BERLIOZ Symphonie fantastique

First recording of the Austrians under their new conductor

Record and Artist Details

Composer or Director: Hector Berlioz

Genre:

Orchestral

Label: Oehms

Media Format: CD or Download

Media Runtime: 55

Mastering:

DDD

Catalogue Number: OC869

OC869 BERLIOZ Symphonie fantastique Orozco-Estrada

Tracks:

Composition Artist Credit
Symphonie fantastique Hector Berlioz, Composer
Andrés Orozco-Estrada, Conductor
Hector Berlioz, Composer
Tonkünstler Orchestra
These are new names to me. Andrés Orozco-Estrada, who was born in Colombia, became principal conductor of the Tonkünstler-Orchester Niederösterreich at the beginning of the 2009/10 season. He shows here that he has already made his mark in achieving excellent ensemble and an impressive balance in Berlioz’s exotic score. It is always difficult to believe that the Symphonie fantastique was written only three years after Beethoven’s death, and in it Berlioz virtually created the large Romantic symphony orchestra, even using an idée fixe to link the movements to a programme portraying an artist experiencing unrequited love.

The opening movement, combining ‘Rêveries’ and ‘Passions’, needs a spontaneous flow as the tempo and mood changes, which Orozco-Estrada manages very convincingly, not dashing off passionately at the opening as some conductors do.
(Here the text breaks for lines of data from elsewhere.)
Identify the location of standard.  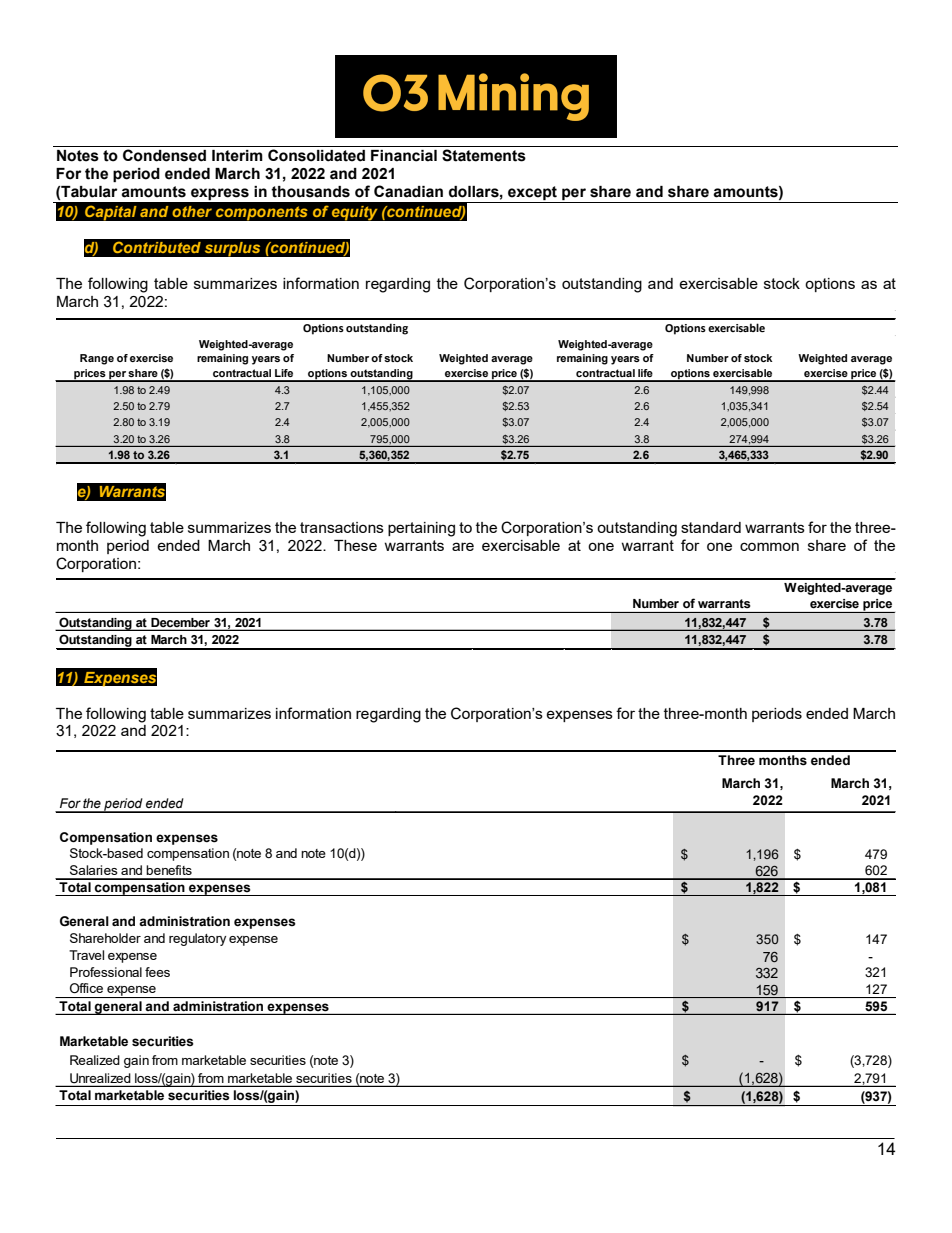
(711, 527).
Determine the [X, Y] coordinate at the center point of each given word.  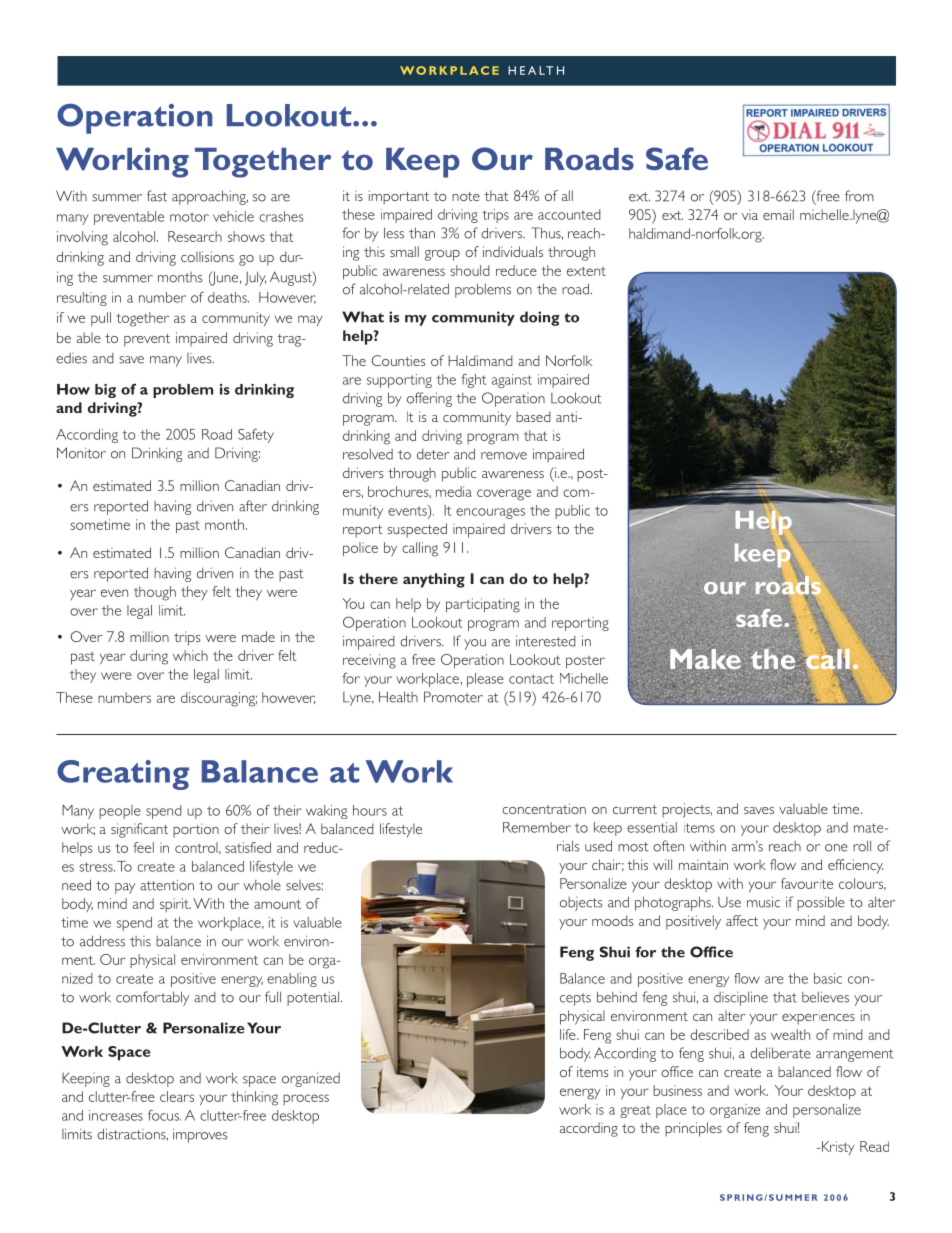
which [190, 655]
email [778, 214]
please [485, 680]
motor [189, 217]
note [466, 196]
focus [164, 1115]
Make [705, 659]
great [635, 1111]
In the second-movement waltz, ‘Un bal’, his delicate rubato is also just right. The following ‘Scène aux champs’, with its woodwind dialogue beautifully shared and the string cantilena played with touching nuance of phrasing, shows just how good the strings of the Tonkünstler Orchestra are. In the sinister and marvellously scored ‘Marche au supplice’, the symphony explodes: the guillotining of the work’s hero is presented here with elemental force, which Orozco-Estrada and his orchestra obvious relish. But by playing all-out, they ensure that the final ‘Witches’ Sabbath’ is even more grotesque, complete with the Dies irae on the trombones and tolling church bell. The music is built to a superbly thrilling final climax which leaves one breathless on that last brass chord.

The recording is superbly expansive, the acoustic of the Goldener Saal suiting Berlioz’s special effects splendidly. This newest account holds its head high.